The recent 7% increase in Brent prices, triggered by the Israeli strike on Iranian nuclear facilities, was driven by concerns over the potential impact on global oil supplies. Iran is OPEC’s third-largest producer, as measured by output. In 2025, the country’s oil production reached 3.4 million bpd. China was the primary purchaser of these products. According to Kpler, exports fell from 1.7 million bpd to 102 million bpd after the start of the armed conflict. Concerns have been raised by a scenario in which Israel would bomb Kharg Island, a strategic location as it is the site of the Kharg oil terminal, which accounts for 90% of Iran’s oil exports.
Tehran’s threat to block the Strait of Hormuz was a particularly alarming development. Approximately 18–19 million bpd, accounting for one-fifth of global oil consumption, is transported through this vital conduit from the Middle East. As would be expected, demand for hedging against the potential risks associated with Brent growth reached its highest level since 2022.
Demand for Hedging Brent Crude Oil Price Increases
Source: Bloomberg.
What factors contributed to Brent’s subsequent decline following its initial surge? Investors have long recognized that while geopolitical risks may appear dramatic, their impact tends to be more subtle and insidious. They cited previous instances in which exchanges of hostilities between Israel and Iran rapidly concluded. In addition, Tehran is seeking opportunities to resume negotiations with the US regarding its nuclear program and is urging Israel to adopt a more tempered stance.
A key consideration is the US’s reluctance to allow oil prices to escalate, as this could spur inflation and trigger a recession. However, history shows that oil prices should double before the US economy enters a recession. Before the geopolitical conflict, concerns about global demand due to the global economic slowdown and OPEC+ production increases led to a downward trend in Brent prices.
At this time, the US has no intention to end the conflict. Israel has stated that the United States has not exerted pressure on it. Donald Trump did not endorse the G7 joint statement on achieving a diplomatic resolution to the conflict.

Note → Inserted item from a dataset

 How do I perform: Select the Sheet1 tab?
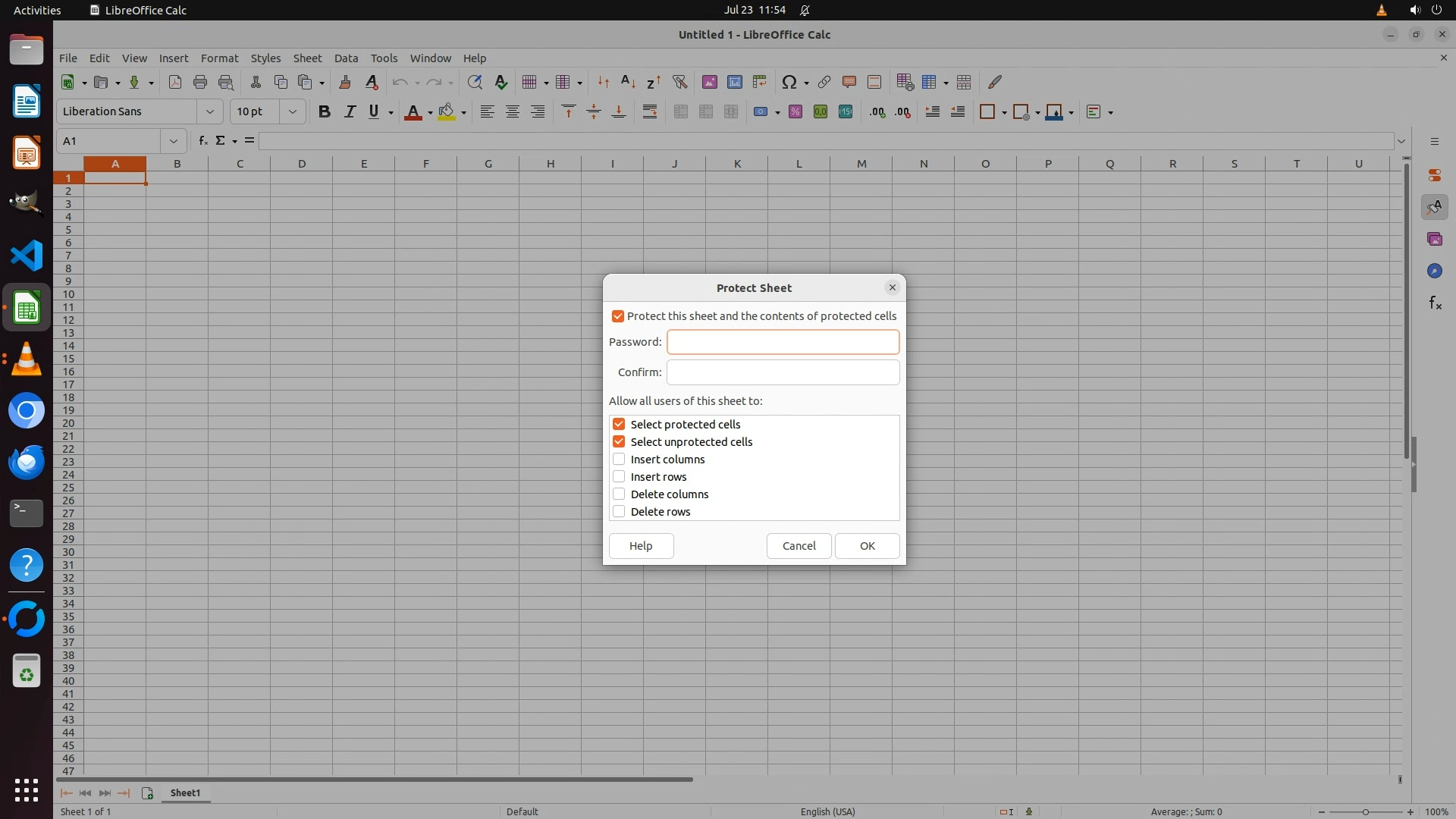pos(185,793)
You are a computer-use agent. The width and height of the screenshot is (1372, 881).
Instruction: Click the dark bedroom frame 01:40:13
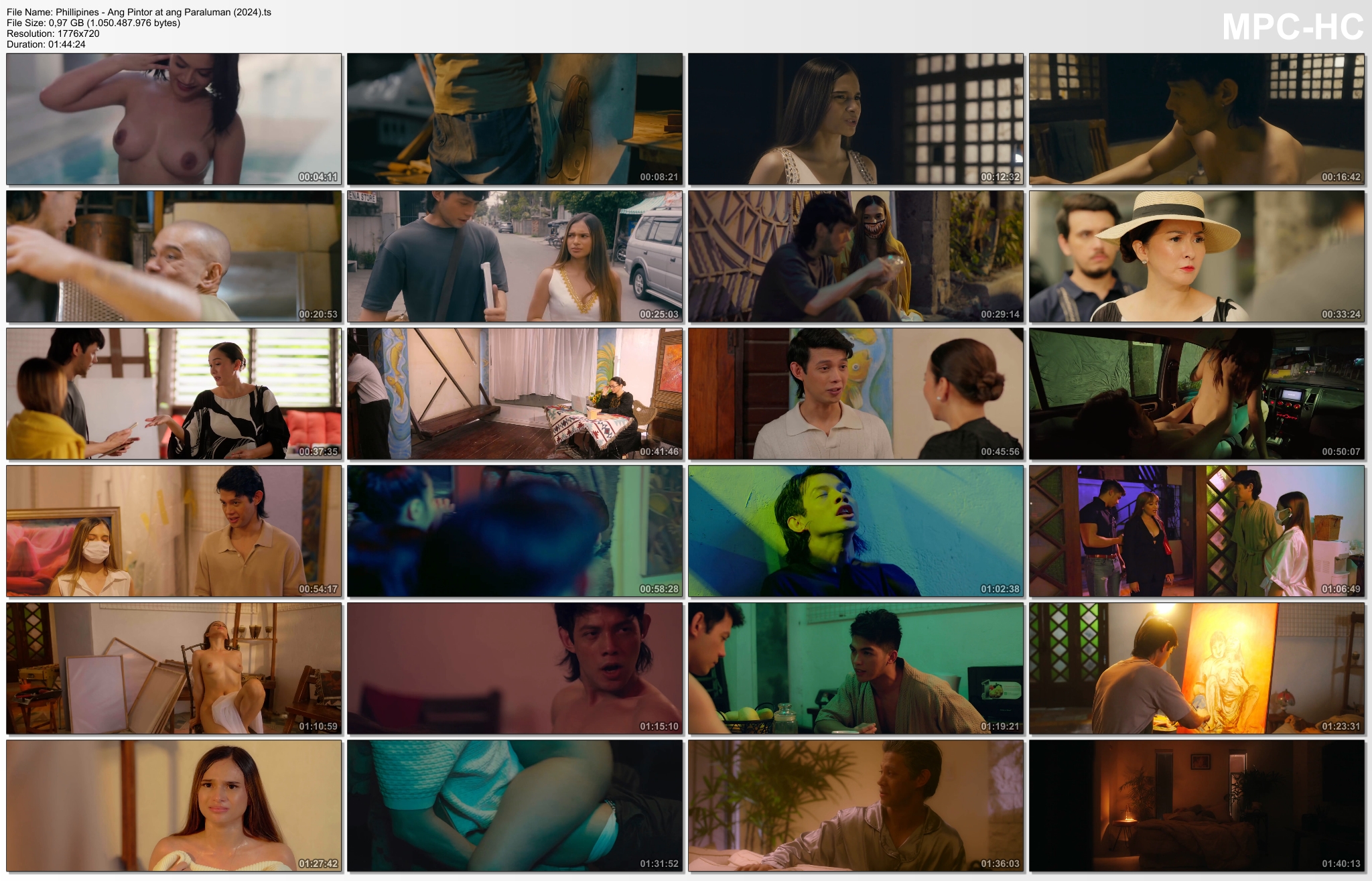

Weekly Trading Plan for Brent
If the conflict proves to be protracted, Brent will be in a position to develop a rally. The level of $74.7 acts as a line in the sand. If the price returns above this level, bulls will likely establish a sustainable rally, allowing investors to open long trades on Brent. Conversely, if bulls fail to do so, the Brent price will likely face a sell-off.
This forecast is based on the analysis of fundamental factors, including official statements from financial institutions and regulators, various geopolitical and economic developments, and statistical data. Historical market data are also considered.